Ride Through Orders

Is it possible to keep your vehicle after bankruptcy without reaffirming your car loan?

This article discusses an approach we use called obtaining a Ride Through Order.

If you haven’t already done so please read the article Dealing with Vehicles in Bankruptcy

As you see Alternative 4 is to Pay and Retain. In this approach, you simply continue to make your monthly payments after bankruptcy and keep the vehicle. If, after bankruptcy, you fail to keep up with the payments the lender repossesses the vehicle but you don’t owe the bank any more money.

Alternative 4 is what I advised my clients to do before 2005. But in 2005 Congress changed the law so that the vehicle lenders had the right to repossess your vehicle even if you remain current on your payments. After the law changed in 2005 vehicle lenders began to use the threat of repossession to get you to sign a reaffirmation agreement.

Why do vehicle lenders want you to reaffirm the vehicle loan? The vehicle lenders want you to sign the reaffirmation agreement because they want to be able to sue you (after repossession) if you default on the car loan.

Let me give you an example of what I’m talking about. Let’s say a few years before filing bankruptcy you buy a car and agree to make $350 monthly payments. Your income decreases and you can’t pay all your bills. You stop paying on your credit cards. But you keep paying on your vehicle because you need your car. You hire me to do you bankruptcy to get rid of all that credit card debt. We file the bankruptcy but you keep making those car payments because you don’t want to lose the car. You hope that your income will increase but a year after the bankruptcy you are so broke you can’t keep up with the car payments and the car lender repossesses your car.

When this happens, let’s say, your car is only worth $2,000 but you still owe $3,000. If you haven’t reaffirmed you don’t owe the $1,000 difference because you’ve discharged that debt in bankruptcy. If you have reaffirmed then you will be sued for the $1,000 plus attorney’s fees.

So reaffirming can be bad because it allows the bank to sue you even though you’ve declared bankruptcy. But since 2005 not reaffirming can also be bad because the bank may repossess the car even though you’ve been current on the loan payments.

Is there a way out of this dilemma? One approach I use is to try to get the bankruptcy judge to issue a Ride Through Order. This is Alternative 6 in the article Dealing with Vehicles in Bankruptcy.

Here’s how this approach works:

There are cases including Moustafi, 371 B.R. 434 (Bankr. D. Az. 2007) which hold that if you have declared you intention to reaffirm in time and you sign and file the reaffirmation agreement the vehicle lender can not repossess your vehicle as long as you remain current on your vehicle loan payments EVEN THOUGH THE COURT DOES NOT APPROVE THE REAFFIRMATION AGREEMENT.

In other words, according to this Moustafi case, if you follow those 2 simple procedures (declare your intent to reaffirm and sign and file the reaffirmation agreement) you are put back into the position my clients were in before 2005. Namely, you can retain the vehicle as long as you continue to pay for it even if you do not actually reaffirm because the judge wouldn’t let you.
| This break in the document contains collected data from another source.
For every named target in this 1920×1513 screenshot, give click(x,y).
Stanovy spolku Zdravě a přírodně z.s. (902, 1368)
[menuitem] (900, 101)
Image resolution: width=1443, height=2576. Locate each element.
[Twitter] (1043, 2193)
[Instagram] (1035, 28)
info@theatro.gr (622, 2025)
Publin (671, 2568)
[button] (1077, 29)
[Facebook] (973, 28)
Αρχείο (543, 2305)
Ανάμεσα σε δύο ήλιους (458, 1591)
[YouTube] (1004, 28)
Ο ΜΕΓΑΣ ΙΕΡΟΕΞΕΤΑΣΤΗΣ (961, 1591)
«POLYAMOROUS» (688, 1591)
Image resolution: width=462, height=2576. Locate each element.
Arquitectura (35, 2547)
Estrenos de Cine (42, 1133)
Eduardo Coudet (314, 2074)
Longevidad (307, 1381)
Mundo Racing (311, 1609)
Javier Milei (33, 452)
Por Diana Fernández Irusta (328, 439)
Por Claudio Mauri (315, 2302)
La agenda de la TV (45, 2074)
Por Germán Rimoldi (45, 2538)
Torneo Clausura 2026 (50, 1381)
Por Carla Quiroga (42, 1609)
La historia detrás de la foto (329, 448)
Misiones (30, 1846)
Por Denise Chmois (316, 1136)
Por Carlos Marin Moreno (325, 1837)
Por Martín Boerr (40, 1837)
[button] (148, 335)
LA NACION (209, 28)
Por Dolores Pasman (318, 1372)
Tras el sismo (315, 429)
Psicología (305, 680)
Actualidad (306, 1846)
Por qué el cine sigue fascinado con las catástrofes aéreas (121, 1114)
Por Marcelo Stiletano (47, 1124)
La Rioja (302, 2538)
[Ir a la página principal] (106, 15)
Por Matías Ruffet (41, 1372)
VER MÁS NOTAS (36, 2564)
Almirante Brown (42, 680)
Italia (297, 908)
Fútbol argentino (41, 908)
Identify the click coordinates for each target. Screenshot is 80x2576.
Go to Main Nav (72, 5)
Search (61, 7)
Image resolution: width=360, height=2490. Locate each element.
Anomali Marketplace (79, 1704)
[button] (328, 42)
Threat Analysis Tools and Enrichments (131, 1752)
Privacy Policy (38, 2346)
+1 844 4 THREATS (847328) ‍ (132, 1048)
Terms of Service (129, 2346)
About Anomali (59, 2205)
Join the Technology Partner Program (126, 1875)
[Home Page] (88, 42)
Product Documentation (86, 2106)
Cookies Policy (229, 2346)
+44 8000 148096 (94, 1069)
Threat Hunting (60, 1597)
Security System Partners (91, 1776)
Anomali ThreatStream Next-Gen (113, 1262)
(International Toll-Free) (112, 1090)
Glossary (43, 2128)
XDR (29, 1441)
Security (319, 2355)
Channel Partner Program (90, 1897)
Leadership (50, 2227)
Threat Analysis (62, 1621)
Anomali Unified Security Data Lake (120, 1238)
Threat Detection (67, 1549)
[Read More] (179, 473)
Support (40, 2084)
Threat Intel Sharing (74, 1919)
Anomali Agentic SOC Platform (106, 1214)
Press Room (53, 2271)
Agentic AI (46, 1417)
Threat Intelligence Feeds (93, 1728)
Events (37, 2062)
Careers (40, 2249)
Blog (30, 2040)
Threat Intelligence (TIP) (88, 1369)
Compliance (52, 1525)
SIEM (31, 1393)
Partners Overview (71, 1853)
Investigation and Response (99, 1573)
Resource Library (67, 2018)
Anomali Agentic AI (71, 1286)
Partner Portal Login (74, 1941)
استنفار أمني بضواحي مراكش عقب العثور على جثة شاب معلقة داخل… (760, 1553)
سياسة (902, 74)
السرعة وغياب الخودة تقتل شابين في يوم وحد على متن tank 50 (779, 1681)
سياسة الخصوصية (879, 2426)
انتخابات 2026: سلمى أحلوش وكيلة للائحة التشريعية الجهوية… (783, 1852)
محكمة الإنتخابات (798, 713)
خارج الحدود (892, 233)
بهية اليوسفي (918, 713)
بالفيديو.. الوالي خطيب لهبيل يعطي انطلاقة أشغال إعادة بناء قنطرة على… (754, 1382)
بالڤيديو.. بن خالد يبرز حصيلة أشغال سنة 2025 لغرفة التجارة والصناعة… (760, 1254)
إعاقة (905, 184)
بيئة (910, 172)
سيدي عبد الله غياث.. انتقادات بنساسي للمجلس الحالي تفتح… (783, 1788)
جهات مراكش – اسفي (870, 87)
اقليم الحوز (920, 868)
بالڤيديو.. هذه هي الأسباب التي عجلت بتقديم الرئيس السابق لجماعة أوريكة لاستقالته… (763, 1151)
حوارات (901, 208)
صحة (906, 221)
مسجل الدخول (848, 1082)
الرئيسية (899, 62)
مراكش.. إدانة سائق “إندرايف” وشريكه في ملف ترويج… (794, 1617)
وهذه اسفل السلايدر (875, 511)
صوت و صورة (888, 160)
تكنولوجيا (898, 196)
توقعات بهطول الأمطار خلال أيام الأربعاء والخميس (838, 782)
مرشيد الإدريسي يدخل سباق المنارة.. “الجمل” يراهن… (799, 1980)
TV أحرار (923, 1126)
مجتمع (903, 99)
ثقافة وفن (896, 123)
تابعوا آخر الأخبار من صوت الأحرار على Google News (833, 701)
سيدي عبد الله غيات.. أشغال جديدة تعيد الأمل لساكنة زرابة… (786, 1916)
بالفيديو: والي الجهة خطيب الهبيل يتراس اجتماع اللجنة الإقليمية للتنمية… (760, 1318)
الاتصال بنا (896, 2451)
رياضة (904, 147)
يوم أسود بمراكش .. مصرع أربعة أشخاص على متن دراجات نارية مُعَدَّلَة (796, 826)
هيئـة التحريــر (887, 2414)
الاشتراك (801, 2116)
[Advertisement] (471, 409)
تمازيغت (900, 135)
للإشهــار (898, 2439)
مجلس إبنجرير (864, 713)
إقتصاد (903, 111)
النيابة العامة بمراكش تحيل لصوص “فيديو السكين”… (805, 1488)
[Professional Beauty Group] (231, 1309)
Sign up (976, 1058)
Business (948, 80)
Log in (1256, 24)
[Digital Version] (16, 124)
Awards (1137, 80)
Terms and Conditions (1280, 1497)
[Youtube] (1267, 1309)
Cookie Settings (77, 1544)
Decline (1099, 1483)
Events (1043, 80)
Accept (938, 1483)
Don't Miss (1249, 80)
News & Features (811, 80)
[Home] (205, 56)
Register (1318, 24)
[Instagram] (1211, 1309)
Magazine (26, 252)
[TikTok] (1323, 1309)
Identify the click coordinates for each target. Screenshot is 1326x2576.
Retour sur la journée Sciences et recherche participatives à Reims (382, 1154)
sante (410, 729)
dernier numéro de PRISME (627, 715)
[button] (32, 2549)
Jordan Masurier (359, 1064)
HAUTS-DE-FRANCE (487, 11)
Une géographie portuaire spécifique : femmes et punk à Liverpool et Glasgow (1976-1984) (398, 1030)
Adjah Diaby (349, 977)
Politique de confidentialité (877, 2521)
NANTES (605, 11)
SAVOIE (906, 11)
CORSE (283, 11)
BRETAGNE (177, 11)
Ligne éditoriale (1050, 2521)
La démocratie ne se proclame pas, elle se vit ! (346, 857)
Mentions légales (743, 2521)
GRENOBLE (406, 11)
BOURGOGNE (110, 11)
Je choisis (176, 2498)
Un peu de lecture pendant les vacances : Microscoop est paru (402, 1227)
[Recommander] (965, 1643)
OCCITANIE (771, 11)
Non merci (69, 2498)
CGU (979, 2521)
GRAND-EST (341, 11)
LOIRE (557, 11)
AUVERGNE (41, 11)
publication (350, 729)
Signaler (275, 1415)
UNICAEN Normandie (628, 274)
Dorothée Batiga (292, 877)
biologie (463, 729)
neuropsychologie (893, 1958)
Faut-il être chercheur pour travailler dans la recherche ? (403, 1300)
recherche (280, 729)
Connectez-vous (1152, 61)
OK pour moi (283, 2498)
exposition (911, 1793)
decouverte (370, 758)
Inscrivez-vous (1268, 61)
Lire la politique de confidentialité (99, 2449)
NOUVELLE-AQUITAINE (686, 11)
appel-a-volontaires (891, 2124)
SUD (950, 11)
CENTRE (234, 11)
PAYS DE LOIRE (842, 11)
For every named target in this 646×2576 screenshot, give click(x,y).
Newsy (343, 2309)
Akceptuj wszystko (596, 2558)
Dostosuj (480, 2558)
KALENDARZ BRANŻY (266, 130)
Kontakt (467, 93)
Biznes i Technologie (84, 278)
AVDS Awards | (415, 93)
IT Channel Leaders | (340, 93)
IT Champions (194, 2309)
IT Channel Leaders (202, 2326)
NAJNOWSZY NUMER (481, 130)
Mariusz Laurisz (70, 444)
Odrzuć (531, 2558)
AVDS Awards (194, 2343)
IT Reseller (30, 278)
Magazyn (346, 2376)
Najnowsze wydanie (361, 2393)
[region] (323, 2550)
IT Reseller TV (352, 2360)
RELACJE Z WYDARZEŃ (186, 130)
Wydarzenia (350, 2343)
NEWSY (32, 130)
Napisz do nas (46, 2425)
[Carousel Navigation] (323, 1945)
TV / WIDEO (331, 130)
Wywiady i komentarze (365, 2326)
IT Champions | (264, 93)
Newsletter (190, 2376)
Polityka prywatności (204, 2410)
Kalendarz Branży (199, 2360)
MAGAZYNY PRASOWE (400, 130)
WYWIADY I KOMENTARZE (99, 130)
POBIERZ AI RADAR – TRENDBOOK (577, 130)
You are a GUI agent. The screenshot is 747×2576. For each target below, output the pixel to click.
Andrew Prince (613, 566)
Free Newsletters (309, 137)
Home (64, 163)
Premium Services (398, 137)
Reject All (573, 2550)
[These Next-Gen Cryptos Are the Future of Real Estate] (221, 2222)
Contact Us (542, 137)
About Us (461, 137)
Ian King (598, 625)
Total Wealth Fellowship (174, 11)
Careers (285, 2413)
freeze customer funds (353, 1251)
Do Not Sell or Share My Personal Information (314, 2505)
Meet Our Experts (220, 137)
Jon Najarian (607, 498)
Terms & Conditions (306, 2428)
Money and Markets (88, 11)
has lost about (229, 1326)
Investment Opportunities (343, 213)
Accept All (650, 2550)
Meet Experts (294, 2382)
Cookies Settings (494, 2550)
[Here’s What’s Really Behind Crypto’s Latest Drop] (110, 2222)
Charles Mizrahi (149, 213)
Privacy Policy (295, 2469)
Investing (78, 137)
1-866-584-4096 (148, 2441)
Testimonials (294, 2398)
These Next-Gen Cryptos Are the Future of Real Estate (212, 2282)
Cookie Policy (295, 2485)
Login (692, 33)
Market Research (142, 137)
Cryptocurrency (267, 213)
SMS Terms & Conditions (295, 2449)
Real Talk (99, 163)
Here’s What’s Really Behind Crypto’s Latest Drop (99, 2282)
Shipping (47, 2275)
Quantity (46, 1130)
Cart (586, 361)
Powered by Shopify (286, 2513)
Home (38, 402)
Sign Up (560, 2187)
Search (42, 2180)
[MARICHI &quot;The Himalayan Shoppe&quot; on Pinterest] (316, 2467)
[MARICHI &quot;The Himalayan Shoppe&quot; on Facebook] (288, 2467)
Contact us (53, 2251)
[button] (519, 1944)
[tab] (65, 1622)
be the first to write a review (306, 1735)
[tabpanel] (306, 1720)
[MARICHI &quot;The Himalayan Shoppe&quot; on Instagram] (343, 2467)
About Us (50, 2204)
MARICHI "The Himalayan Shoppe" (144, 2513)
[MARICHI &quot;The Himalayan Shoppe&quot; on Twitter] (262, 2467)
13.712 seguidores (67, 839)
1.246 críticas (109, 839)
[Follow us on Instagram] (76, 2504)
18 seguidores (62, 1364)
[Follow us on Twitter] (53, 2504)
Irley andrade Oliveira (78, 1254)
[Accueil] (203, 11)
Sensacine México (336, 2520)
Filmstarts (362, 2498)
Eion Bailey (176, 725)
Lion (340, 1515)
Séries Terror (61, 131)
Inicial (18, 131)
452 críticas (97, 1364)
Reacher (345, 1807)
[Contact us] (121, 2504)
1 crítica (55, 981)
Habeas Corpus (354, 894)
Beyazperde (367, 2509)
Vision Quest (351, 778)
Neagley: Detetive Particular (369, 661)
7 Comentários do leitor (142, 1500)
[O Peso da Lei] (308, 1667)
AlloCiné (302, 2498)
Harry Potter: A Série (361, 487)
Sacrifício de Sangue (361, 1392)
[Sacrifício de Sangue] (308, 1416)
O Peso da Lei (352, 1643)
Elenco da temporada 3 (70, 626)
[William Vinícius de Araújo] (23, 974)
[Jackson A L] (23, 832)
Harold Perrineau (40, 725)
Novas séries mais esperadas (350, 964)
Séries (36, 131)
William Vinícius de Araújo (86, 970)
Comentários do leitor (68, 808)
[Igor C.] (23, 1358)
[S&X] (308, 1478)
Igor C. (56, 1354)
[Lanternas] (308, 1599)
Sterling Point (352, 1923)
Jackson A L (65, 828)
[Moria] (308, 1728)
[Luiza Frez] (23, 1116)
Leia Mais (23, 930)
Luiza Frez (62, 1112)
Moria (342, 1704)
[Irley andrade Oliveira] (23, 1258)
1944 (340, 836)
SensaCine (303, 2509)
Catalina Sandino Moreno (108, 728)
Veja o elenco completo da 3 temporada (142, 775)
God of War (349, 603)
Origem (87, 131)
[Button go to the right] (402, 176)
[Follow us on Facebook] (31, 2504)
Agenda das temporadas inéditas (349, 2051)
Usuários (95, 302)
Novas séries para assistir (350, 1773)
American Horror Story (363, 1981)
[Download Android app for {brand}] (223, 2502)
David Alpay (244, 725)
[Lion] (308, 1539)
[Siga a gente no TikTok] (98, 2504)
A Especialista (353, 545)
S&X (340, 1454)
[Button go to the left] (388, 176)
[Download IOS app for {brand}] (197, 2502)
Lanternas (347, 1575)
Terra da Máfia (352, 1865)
Why would the judge not approve the reaffirmation agreement? The reason the judge may not approve the reaffirmation agreement is that the papers show you can’t afford it. When we fill out the reaffirmation agreement we state your monthly income and monthly expenses. If the papers show your income is less than your expenses then the judge will usually not approve the reaffirmation and some judges will issue the Ride through Order.
When you appear at the hearing on the reaffirmation agreement you will be in a tricky situation. You have filed the reaffirmation agreement and, on paper, you are asking the judge to approve it. But you don’t actually want the judge to approve it so you can get the Ride through Order. Here’s the tricky part: The approach you need to take is to answer the judge’s questions in such a way that it appears that you will not be able to afford the monthly payments even though, on paper, you are asking the judge to approve the reaffirmation agreement.

If all goes well at the hearing on the reaffirmation agreement the judge rules “against you” and does not approve the reaffirmation agreement. Then under the Moustafi case the vehicle lender must allow you to pay and retain the vehicle. Some, but not all, judges will actually issue an order that explicitly states that the lender may not repossess the vehicle so long as you remain current.
A problem with this approach is that no appellate court has ruled on whether Moustafi is good law. It could be ruled invalid. An appellate court might rule that you must successfully reaffirm in order to take away the car lender’s right to repossess the vehicle on which you are remaining current. But unless and until that happens we are using the Moustafi case as our guide.